> **Challenges**:
- a) In the economic commentary, what would the proposed 0.15% tax be levied on?
- b) List every percentage figure in the economic commentary, with what each one refers to.

> **Passage shown**:

◆ ◆ ◆

“We want our money back,” thundered Obama last week, even as he acknowledged that risky bets are continuing unabated. Obviously, the US isn’t about to strike at the root of the problem, excessive speculation, though there are some murmurs about a possible clamp down on speculation in oil and gas. The proposed 0.15% tax is on liabilities of top financial companies, not on speculative transactions.
What the state of the US economy is and where it is going remains as uncertain as it was when Lehman went under. Imports plunged about 25% in 2009 and in volume terms, oil imports in Nov were the lowest in ten years. Hopes are now pinned on the govt hiring 1.2 mn temps for census work in H1.
Google must have taken the White House into confidence before threatening to quit China, and that may be the beginning of cyber wars, or trade wars (protectionism), or clashes of cultures at an unimaginable scale. Keep fingers crossed, though things at so macro a level take time to get translated into micro effects.
China continues to lend its businesses and subsidize consumer purchases, blissfully ignoring the 16% drop in exports and 27% increase in money supply as retail sales still account for only about 40% of GDP. Forex reserves climbed $453 bn last year also! Retail sales rose by $400 bn to 2.25 tn last year and domestic brands have started mushrooming. Production of mobile phones reached 600 mn, including 145 mn unbranded, while demand for diamonds and gold scaled new heights.

◆ ◆ ◆

> **Raw records**:
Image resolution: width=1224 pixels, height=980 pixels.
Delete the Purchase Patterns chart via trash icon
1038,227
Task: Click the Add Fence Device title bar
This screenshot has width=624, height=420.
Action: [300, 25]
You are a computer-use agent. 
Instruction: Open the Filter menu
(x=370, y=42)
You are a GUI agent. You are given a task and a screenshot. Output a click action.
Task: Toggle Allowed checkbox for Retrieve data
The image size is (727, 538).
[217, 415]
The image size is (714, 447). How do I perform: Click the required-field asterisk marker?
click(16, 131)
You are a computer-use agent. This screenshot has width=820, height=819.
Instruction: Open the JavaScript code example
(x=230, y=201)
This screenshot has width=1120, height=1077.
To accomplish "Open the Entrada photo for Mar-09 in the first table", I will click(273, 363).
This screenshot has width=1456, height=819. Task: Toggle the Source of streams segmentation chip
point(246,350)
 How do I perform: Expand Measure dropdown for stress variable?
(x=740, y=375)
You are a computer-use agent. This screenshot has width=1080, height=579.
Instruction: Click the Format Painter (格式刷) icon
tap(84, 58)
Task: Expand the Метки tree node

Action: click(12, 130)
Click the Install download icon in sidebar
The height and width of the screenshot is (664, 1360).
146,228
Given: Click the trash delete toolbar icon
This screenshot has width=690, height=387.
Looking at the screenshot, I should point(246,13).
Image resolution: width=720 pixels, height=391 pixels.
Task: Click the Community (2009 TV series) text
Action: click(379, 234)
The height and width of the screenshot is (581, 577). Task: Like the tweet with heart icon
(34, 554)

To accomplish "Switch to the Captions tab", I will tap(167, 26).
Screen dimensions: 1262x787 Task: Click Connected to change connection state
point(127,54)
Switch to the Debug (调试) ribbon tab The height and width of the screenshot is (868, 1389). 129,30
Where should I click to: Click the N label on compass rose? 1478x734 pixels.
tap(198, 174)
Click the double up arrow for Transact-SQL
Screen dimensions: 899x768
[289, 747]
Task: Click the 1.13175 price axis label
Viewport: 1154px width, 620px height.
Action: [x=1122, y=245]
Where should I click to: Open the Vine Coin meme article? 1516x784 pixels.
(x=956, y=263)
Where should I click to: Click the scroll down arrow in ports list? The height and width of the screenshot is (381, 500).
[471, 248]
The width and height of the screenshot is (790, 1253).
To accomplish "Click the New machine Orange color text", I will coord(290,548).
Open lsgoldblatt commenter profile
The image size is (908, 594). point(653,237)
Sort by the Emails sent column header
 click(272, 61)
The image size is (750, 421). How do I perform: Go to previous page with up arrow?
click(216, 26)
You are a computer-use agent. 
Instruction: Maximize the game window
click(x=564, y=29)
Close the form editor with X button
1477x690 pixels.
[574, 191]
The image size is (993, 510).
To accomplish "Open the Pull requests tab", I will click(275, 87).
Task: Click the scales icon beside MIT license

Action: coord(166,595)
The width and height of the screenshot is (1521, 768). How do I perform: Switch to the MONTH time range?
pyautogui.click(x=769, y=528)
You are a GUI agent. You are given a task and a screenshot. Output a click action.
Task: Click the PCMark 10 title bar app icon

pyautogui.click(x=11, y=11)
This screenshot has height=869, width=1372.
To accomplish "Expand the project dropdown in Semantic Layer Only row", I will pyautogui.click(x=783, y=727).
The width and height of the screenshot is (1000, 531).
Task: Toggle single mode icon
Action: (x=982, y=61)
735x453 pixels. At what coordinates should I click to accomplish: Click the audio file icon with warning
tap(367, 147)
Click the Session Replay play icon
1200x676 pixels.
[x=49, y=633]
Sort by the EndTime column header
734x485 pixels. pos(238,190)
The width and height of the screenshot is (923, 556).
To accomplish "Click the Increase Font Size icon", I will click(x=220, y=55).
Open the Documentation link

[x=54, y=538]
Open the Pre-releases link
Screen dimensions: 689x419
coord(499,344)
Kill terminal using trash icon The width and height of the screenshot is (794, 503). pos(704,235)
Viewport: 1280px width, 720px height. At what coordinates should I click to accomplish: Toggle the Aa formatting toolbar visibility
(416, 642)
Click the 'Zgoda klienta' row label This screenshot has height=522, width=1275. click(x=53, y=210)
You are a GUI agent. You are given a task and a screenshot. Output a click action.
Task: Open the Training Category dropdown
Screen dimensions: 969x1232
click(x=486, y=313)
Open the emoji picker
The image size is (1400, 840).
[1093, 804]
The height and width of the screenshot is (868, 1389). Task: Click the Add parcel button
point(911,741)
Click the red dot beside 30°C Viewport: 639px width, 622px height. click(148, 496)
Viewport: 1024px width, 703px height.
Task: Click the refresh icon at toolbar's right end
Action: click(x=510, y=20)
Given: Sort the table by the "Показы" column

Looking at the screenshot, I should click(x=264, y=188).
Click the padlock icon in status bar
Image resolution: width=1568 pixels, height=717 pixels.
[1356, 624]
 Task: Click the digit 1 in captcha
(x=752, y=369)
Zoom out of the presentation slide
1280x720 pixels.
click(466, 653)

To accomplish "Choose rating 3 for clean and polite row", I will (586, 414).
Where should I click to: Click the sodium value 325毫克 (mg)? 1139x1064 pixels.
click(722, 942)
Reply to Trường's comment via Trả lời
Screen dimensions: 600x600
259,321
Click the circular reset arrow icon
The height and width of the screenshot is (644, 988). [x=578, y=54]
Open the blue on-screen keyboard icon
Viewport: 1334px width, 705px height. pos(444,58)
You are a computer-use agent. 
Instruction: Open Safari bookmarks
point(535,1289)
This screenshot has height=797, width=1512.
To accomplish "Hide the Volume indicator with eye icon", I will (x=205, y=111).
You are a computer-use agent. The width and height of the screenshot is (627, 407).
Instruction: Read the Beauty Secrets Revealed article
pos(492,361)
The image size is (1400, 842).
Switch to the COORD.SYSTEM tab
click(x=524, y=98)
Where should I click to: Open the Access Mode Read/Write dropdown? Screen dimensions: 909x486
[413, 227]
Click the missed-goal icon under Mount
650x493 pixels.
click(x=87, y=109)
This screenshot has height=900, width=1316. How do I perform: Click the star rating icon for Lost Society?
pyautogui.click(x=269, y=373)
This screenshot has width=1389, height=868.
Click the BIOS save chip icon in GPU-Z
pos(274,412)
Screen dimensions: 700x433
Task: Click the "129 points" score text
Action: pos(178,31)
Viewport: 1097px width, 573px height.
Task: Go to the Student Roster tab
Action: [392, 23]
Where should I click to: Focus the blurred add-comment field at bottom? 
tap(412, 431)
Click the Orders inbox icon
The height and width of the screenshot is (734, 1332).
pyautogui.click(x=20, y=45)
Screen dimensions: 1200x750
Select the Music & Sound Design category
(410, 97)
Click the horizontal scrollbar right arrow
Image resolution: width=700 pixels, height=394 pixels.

◆ ◆ ◆

> **List of solutions**:
- a) The liabilities of top financial companies, not speculative transactions.

- b)
- 0.15%: the proposed tax on liabilities of top financial companies
- About 25%: the plunge in US imports in 2009
- 16%: the drop in China's exports
- 27%: the increase in China's money supply
- About 40%: the share of China's GDP accounted for by retail sales